Сундуки: встреча со старыми лицами. Поле; при выходе — паренина; ряды камней; большая радость. Белый, белый старичок в окошке крайней избы, что-то делающий и тихо напевающий детским голоском: «Солнце всходит и заходит», а кругом тишина… Дети бегут навстречу. Христя — как родная; чай. Плачущая Лиса-баба. Сразу после чая с детьми в бывшую паренину. Там рожь. Варя на руках. До Хмелёвки. Тут не может быть боли, хотя и 4 года [прошло], ибо здесь все было самое высшее и вечное, ничто не связано с личным и «во времени». Посмотрел домик — покосился, живут… То же чувство: внутреннее дрожание и проникновение. Поиски букв… Печечка, лавки, окошечки… чувство будто увидел родного умершего. (Почти возврат мига.) Потом до сорогорского леса; вид издали на часовенку. Дома Трофима — нет. Школы — нет; но тот же вид?.. нет! Так здесь хорошо; эта лесная глушь, что всякая боль исчезает в миге молчания. Желание даже пожить… но нет: люди, условия… Эх, так мгновенно открылось вновь: надо бы осесть на недельку и утвердить… Шел и все старался представить истекшие четыре года. Нет! — отвлекает окружающее и его благо. Только изредка, как и в Хмелёвке, сознание действительности через вопрос себе: «С чем же ты пришел сюда?» И не столько через то, что было, как через воспоминание о том, как думал о том, что было. <…>
Ночь на сеновале: проснулся, еще в голове туман — не выспался. Почти светло. Из щелей крыши и ворот чуть доходит дуновение свежего, рассветного ветерка и виднеется кусочек светлого утреннего неба с тучками; полное молчание, только изредка на деревне поют петухи, комар звенит где-то и шелестит под локтем сено. Около меня, упершись коленками мне в спину, крепко спит и сладко дышит маленький Санька. Не успели мы вчера в темноте прийти сюда, разостлать ощупью дерюжку, лечь, а уж он засопел и крепко заснул, так и не снимая ничего, даже шапчонки.

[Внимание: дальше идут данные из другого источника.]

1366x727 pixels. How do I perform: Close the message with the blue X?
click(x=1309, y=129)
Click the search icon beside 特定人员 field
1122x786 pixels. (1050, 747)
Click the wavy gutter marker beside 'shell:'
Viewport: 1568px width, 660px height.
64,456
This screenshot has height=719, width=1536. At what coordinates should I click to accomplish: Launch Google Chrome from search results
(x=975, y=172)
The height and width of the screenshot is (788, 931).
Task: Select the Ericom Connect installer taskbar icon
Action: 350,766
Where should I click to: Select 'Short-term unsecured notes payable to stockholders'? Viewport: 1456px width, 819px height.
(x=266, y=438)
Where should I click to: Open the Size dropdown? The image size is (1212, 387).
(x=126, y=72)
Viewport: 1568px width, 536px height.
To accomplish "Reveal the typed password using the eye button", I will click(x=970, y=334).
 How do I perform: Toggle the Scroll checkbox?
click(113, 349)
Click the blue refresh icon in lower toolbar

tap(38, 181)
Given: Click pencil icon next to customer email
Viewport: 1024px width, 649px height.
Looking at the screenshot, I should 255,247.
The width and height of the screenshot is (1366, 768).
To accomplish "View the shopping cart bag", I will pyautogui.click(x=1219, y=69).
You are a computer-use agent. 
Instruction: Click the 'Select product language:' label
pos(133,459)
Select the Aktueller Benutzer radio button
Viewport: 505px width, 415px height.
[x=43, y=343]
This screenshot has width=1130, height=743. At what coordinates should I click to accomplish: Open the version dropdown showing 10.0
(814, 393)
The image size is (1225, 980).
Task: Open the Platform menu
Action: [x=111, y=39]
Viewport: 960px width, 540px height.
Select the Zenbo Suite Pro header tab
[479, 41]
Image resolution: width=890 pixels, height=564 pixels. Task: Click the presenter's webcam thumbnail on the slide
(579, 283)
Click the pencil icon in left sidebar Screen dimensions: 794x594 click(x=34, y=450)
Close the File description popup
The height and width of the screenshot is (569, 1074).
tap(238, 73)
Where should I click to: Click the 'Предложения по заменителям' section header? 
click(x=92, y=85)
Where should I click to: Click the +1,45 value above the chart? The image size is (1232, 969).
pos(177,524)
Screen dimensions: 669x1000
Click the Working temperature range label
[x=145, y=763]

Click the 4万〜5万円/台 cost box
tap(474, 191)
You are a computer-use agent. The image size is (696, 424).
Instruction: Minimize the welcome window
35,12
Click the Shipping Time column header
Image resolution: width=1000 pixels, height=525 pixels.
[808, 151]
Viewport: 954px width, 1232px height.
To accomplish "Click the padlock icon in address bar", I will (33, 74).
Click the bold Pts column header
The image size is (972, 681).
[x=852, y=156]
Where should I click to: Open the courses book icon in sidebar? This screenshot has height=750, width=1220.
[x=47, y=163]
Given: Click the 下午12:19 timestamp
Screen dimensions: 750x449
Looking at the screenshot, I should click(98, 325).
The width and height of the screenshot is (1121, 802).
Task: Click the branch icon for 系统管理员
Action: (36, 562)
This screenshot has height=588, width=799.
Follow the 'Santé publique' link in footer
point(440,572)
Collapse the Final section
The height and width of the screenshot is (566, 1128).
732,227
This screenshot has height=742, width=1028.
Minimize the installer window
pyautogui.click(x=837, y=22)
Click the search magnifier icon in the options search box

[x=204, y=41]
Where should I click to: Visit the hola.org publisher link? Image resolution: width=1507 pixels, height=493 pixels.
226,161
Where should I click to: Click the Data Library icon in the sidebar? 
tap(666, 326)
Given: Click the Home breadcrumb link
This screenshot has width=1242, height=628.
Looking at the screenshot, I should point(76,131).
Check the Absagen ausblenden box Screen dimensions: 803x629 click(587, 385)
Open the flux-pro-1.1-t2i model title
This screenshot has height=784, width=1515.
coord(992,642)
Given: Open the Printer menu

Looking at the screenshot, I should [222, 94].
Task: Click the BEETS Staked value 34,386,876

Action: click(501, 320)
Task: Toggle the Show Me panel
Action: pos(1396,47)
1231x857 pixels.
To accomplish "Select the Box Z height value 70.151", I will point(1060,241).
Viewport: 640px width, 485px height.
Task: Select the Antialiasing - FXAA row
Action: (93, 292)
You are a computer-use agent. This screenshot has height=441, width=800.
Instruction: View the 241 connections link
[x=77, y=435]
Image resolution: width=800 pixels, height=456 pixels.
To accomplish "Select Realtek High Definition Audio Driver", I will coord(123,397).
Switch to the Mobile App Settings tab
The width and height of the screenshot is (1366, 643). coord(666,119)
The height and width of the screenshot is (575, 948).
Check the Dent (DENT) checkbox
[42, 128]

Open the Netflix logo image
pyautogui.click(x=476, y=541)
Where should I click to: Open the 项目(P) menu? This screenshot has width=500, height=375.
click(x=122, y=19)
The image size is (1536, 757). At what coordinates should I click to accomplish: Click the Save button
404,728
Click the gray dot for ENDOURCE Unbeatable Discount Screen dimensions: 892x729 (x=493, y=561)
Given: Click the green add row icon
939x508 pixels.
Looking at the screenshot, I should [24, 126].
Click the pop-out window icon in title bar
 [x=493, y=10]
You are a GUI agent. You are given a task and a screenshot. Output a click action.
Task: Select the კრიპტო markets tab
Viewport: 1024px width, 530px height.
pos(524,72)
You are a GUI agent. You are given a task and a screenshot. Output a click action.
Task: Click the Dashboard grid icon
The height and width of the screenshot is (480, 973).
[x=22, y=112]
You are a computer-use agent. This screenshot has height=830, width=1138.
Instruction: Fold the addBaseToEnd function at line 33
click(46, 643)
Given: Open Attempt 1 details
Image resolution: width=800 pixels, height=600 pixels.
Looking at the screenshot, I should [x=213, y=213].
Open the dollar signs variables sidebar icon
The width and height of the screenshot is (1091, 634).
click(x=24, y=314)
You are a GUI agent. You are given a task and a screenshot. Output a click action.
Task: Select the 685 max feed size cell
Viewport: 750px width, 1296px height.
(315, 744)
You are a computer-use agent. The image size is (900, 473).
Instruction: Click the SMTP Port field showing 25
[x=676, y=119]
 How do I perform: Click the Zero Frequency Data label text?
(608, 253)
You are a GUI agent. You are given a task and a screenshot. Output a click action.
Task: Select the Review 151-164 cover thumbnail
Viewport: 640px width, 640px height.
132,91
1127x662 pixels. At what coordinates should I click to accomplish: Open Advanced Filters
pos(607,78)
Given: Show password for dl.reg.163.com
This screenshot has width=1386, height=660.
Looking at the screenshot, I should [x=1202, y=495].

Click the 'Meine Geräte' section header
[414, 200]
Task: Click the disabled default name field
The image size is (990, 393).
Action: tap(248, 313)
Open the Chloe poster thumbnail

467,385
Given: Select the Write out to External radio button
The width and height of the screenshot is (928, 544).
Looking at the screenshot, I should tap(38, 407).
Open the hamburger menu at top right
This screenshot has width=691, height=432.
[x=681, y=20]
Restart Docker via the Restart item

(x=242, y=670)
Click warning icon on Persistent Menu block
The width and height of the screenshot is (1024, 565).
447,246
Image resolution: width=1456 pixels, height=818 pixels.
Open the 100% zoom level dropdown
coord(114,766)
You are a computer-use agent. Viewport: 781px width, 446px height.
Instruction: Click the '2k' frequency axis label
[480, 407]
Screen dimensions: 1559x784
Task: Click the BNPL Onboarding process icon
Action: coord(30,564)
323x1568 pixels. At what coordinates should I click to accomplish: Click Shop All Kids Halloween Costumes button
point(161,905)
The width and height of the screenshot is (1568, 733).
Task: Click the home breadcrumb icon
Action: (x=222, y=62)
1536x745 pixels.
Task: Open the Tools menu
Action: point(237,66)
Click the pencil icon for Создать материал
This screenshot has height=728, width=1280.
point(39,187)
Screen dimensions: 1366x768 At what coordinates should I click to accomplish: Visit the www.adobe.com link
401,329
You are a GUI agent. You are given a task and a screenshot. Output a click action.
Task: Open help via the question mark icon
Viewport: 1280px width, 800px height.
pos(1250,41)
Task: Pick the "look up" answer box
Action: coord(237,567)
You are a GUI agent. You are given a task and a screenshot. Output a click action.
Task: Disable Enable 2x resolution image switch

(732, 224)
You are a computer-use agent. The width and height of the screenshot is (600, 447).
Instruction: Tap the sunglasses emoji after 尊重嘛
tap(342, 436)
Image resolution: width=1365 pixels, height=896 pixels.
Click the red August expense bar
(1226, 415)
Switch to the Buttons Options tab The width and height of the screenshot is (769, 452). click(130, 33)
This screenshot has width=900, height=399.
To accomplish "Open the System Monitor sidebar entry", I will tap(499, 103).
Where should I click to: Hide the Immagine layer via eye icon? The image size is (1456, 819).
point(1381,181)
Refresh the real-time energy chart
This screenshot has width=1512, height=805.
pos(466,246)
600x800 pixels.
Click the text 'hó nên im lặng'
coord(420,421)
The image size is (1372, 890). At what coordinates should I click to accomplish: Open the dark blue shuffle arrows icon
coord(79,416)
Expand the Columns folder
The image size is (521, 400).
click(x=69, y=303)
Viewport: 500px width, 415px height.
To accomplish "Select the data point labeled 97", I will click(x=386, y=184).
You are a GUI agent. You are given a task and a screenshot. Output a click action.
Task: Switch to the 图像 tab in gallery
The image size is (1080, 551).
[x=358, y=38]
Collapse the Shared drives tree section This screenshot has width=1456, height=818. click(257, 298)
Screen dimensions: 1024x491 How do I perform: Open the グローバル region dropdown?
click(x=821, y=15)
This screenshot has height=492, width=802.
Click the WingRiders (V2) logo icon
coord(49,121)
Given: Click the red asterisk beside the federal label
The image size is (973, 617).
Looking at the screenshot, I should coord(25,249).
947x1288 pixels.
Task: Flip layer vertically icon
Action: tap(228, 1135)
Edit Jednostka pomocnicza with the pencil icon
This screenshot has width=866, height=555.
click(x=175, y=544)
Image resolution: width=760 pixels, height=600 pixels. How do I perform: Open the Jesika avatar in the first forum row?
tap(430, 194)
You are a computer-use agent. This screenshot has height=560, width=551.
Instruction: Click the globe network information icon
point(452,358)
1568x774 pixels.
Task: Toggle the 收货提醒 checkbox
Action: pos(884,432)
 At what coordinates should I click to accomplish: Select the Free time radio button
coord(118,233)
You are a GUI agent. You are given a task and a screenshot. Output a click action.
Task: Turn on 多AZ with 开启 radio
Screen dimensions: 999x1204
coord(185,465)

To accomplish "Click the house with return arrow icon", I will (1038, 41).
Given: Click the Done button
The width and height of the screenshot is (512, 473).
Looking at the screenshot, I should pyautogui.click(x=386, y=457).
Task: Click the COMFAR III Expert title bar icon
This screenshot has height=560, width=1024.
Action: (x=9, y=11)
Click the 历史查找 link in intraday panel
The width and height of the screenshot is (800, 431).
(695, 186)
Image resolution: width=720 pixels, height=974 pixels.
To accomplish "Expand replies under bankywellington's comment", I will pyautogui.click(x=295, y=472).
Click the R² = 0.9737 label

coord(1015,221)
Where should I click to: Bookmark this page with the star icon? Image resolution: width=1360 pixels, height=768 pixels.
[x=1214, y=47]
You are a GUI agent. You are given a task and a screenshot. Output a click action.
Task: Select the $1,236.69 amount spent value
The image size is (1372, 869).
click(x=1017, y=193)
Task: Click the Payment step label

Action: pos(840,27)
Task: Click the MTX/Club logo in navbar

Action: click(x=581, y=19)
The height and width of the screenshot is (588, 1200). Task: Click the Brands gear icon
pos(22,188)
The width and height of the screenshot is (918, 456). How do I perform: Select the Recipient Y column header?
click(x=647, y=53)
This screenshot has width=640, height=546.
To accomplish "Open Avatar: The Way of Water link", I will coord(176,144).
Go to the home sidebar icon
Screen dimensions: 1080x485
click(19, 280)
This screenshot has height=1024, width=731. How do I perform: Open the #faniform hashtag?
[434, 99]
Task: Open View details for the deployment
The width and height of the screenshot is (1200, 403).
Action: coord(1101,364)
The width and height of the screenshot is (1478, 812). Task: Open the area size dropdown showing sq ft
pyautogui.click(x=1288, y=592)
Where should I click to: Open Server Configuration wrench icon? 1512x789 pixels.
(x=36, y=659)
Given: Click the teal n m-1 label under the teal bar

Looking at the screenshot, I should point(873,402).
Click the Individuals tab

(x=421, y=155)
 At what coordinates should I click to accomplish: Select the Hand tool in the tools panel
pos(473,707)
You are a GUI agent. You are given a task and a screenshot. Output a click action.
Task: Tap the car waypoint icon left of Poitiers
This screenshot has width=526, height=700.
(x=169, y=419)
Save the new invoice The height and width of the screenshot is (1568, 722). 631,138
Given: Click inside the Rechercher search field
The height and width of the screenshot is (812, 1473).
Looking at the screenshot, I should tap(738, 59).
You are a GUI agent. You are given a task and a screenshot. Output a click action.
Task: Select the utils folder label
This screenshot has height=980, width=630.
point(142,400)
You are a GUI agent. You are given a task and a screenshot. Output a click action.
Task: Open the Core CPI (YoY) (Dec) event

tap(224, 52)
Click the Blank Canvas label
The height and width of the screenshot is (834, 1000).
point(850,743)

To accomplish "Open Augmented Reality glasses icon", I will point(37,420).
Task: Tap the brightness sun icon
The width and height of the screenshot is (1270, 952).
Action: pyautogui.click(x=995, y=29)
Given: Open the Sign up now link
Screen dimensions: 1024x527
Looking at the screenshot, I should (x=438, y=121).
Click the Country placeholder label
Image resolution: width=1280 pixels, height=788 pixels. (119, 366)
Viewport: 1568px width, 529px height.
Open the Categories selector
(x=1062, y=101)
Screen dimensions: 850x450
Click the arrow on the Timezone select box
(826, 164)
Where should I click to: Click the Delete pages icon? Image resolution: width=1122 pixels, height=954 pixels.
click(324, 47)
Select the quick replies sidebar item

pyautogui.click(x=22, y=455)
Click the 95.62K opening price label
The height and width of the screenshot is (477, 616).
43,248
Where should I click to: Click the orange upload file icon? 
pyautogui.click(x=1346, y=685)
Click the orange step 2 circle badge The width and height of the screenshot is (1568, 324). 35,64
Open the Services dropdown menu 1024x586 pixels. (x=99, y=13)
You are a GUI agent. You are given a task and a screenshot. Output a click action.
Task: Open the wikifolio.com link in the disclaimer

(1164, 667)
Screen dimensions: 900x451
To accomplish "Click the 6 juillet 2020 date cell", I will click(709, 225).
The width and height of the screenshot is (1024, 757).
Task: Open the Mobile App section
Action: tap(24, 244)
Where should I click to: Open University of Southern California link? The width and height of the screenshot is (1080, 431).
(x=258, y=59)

Долго не спал, городские нервы… вдыхал запах свежего сена, доносившейся сырости травы и крепкий душок маленького мужичонки, лежащего рядом. Он вдруг задергал ножками, ухватил меня за спину и сквозь сон: «Постой, постой, куды же ты?»
Все светлее щели и небо в них. Реже сырость свежей струйки ветерка. Вон, видно, как шевелятся травинки и соломинки, повиснувшие на бревнах стен, посапывает мой мальчонка… Вспомнился Вильгельм Телль… бродить бы так с сыном… В голове туманно, как-то мглисто, но тихо-тихо и хорошо так… Заснуть еще… Чу, будто издалека, издалека долетал клик журавлей… еще… Да — журавли! Далекие журавли, смыкаются глаза.